Martin, dédaignant de fournir une explication, commanda du whisky et remplit son verre à ras bord avant de pousser la bouteille vers Joe.
« Passe pas toute la nuit à te décider », dit-il d’un ton bourru.
L’autre jouait avec la bouteille. Martin, impatient, vida son verre d’un coup et le remplit à nouveau.
« Maintenant, je peux t’attendre, dit-il d’un air sombre, mais dépêche-toi. »
Joe se dépêcha et ils burent ensemble.
« C’est le boulot qui t’a fait ça, pas vrai ? » demanda Joe.
Martin refusa de débattre la question.
« C’est l’enfer, d’accord, poursuivit l’autre, mais ça me fait mal de te voir te remettre à picoler, Mart. Ouais… c’est comme ça que ça se passe… »

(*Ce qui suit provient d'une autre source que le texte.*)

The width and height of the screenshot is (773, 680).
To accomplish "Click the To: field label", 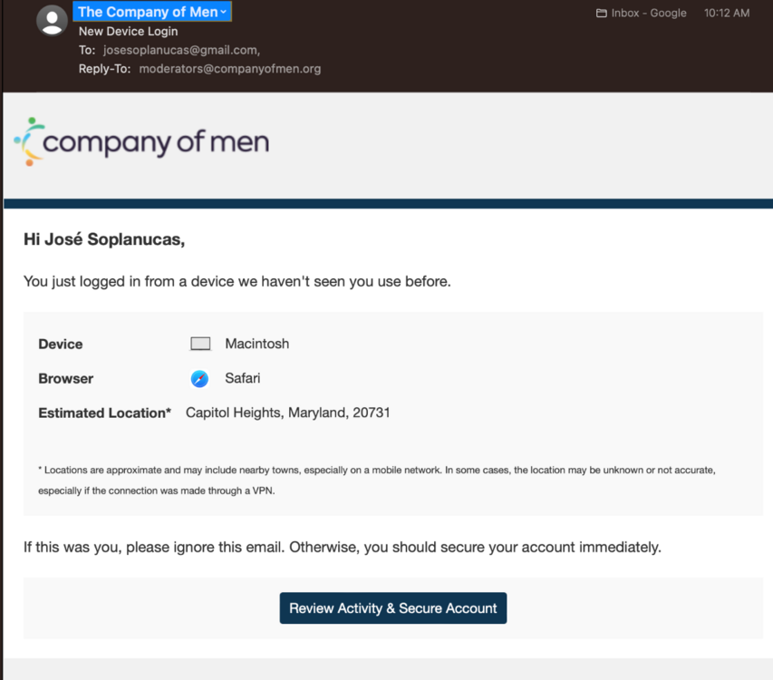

Martin buvait en silence, lançant ses commandes et offrant ses tournées d’une voix cinglante qui terrorisait le patron, un jeune campagnard efféminé aux yeux bleu pâle, les cheveux partagés par une raie médiane.
« C’est un vrai scandale, la manière dont on traite les pauvres types comme nous, disait Joe. Si je me biturais pas, j’irais foutre le feu à leur baraque. C’est ma biture qui les sauve, tu peux me croire. »
Mais Martin ne répondit pas. Quelques verres plus tard, il sentit les premières fantaisies de l’ivresse lui monter au cerveau. Ah ! la vraie vie revenait, c’était la première bouffée de vie qu’il respirait depuis trois semaines. Ses rêves se reformèrent. L’imagination sortait de la chambre aux volets clos et l’invitait à aller vers une extraordinaire illumination. Le miroir de sa vision intérieure étincelait comme de l’argent poli, offrant à son regard ébloui comme un palimpseste d’images. Beauté et magie marchaient à ses côtés, la main dans la main, sa puissance lui était revenue. Il essaya d’expliquer cela à Joe, mais Joe avait ses visions à lui, des plans infaillibles pour échapper à l’esclavage de la blanchisserie et devenir propriétaire d’une grande blanchisserie à vapeur.
« Je vais te dire quelque chose, Mart, y aura pas de gosses au turbin chez moi, je t’en donne ma parole. Et y aura plus personne au turbin après 6 heures du soir. Tu m’entends ? Y aura assez de machines et de main-d’œuvre pour avoir des horaires décents et, Mart, si tout va bien, je te nommerai sous-directeur de la baraque… sous-directeur de tout, quoi… Et je vois les choses comme ça. Je repasse au régime sec et j’économise pendant deux ans, j’économise et… »
Mais Martin se détourna, laissant Joe exposer ses projets au patron, jusqu’à ce que cet éminent personnage fût appelé pour servir à boire à deux fermiers qui acceptèrent aussitôt la tournée de Martin. Celui-ci prodiguait ses largesses comme un seigneur, invitant tout le monde, les garçons de ferme, un palefrenier, l’aide du jardinier de l’hôtel, le patron, et le trimardeur furtif qui s’était introduit dans la salle comme une ombre, et comme une ombre restait planté à l’extrémité du comptoir.